EXERCISE REQUIREMENTS:
Can you reproduce each of the items below word for word, leaving the pictures out of your answer?

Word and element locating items
• • • •

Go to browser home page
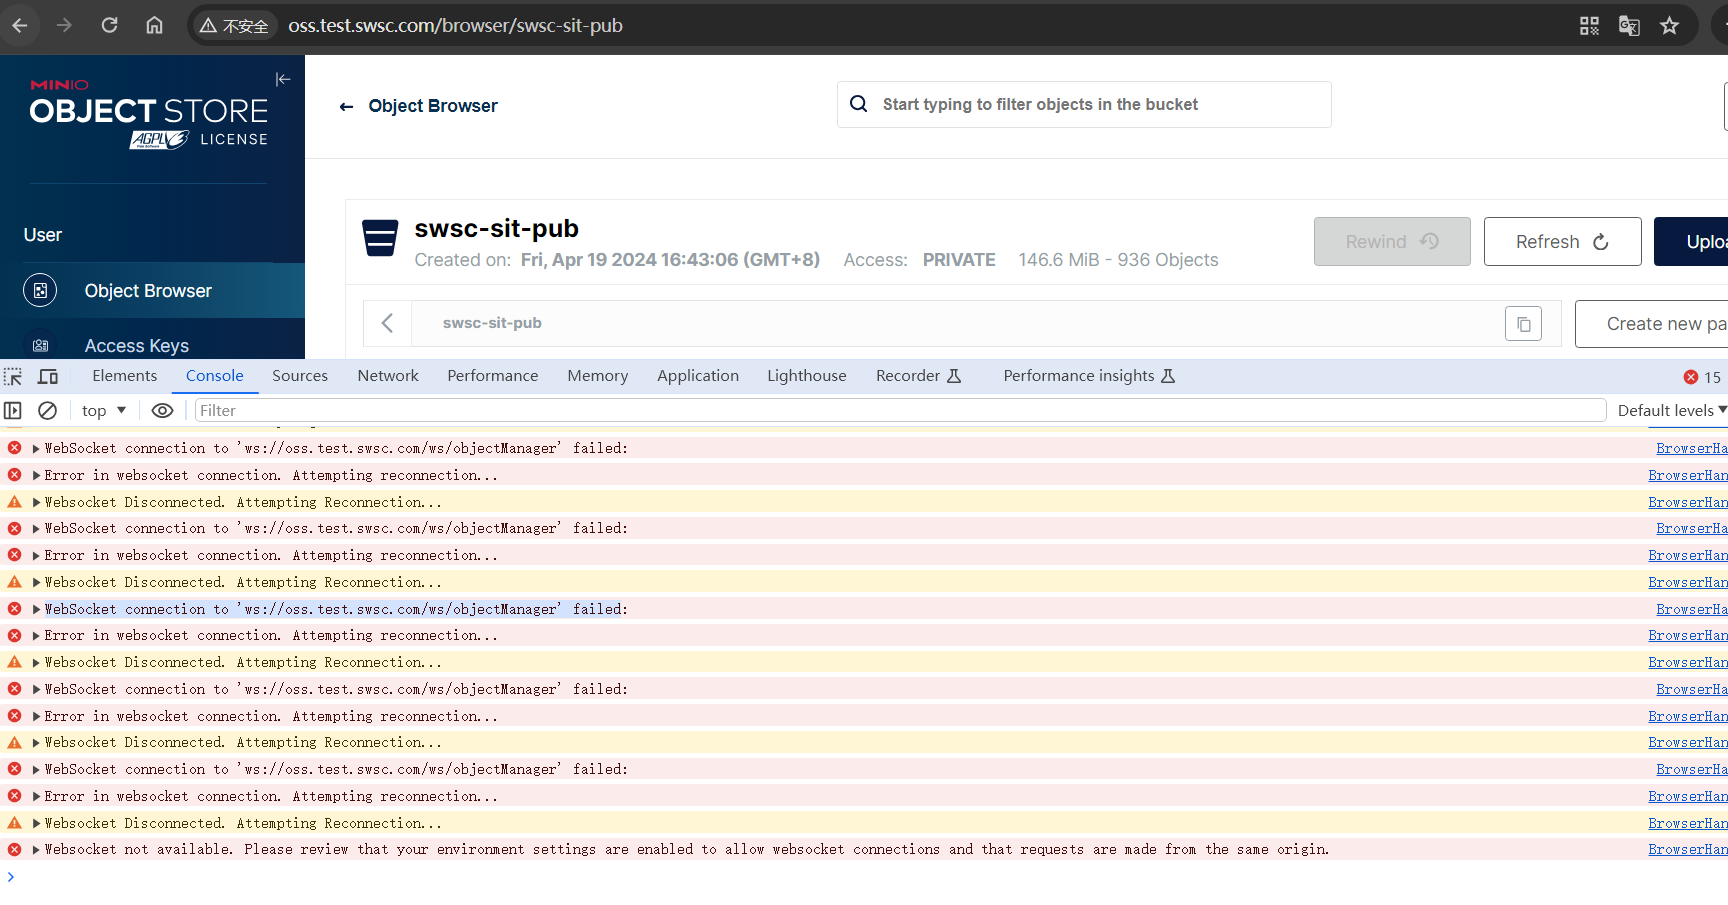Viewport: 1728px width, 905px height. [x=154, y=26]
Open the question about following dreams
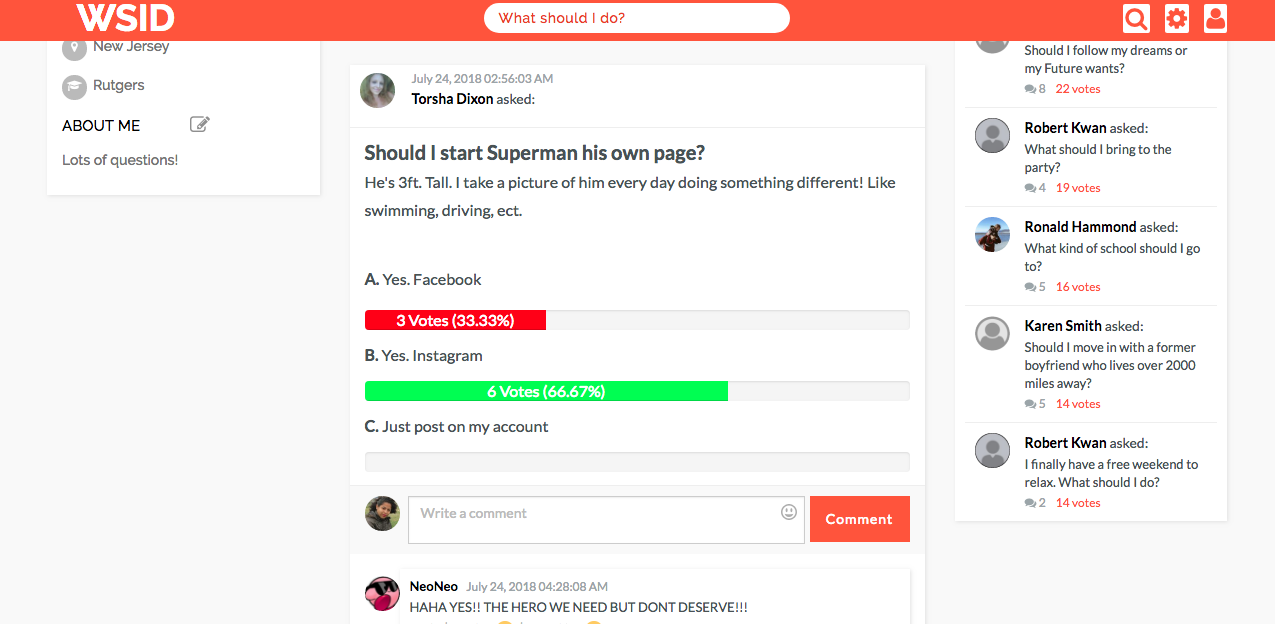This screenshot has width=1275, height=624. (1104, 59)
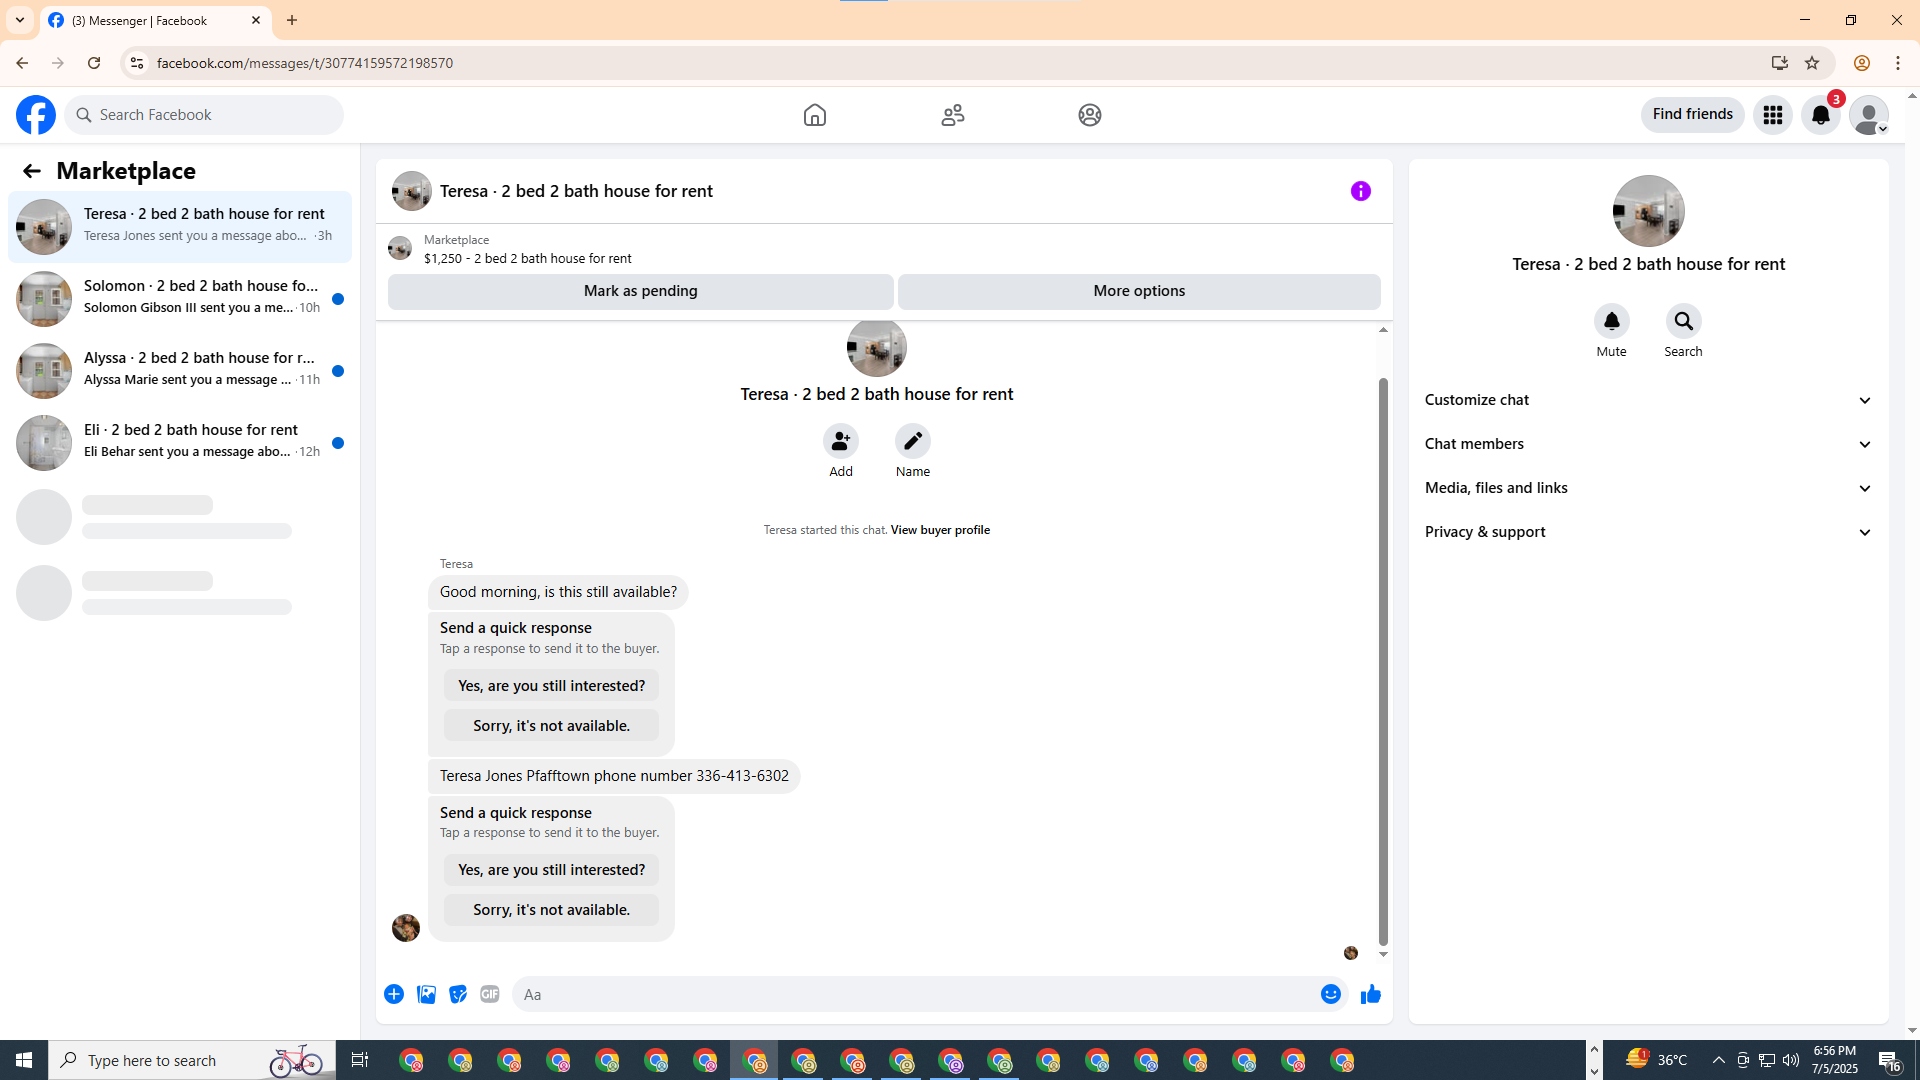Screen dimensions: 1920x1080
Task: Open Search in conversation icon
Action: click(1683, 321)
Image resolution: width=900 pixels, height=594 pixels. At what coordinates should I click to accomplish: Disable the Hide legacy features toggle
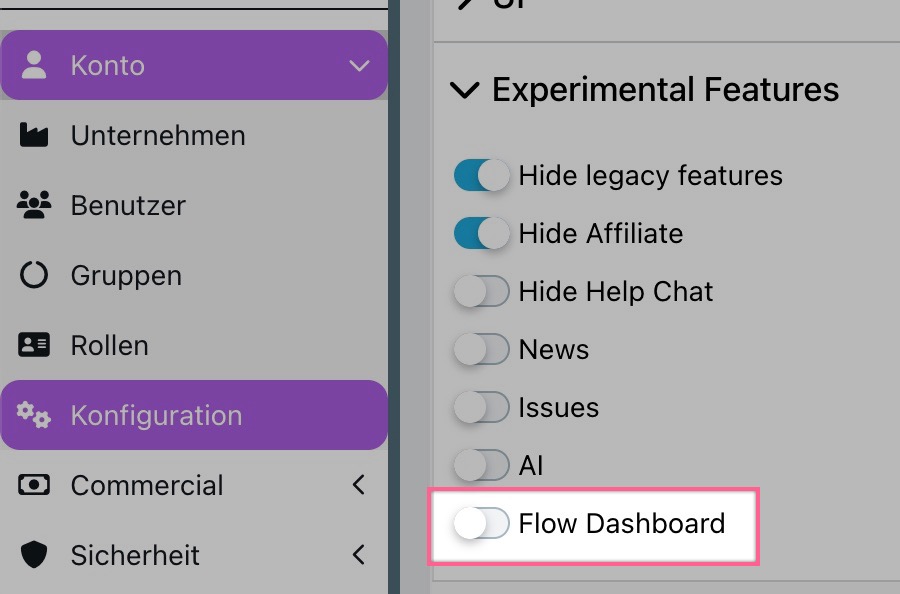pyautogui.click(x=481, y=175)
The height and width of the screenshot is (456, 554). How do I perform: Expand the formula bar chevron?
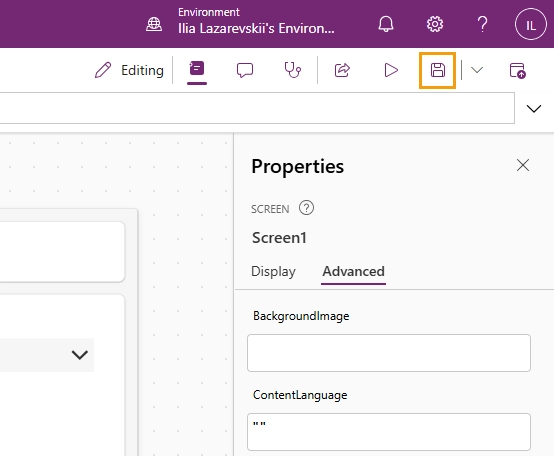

• • • •

ANSWER IN FULL:
Go to browser home page
Viewport: 1728px width, 905px height. [x=154, y=26]
Open the question about following dreams
This screenshot has width=1275, height=624. (1104, 59)
Screen dimensions: 1920x1080
Task: Open Search in conversation icon
Action: click(1683, 321)
Image resolution: width=900 pixels, height=594 pixels. At what coordinates should I click to accomplish: Disable the Hide legacy features toggle
pyautogui.click(x=481, y=175)
The height and width of the screenshot is (456, 554). How do I perform: Expand the formula bar chevron?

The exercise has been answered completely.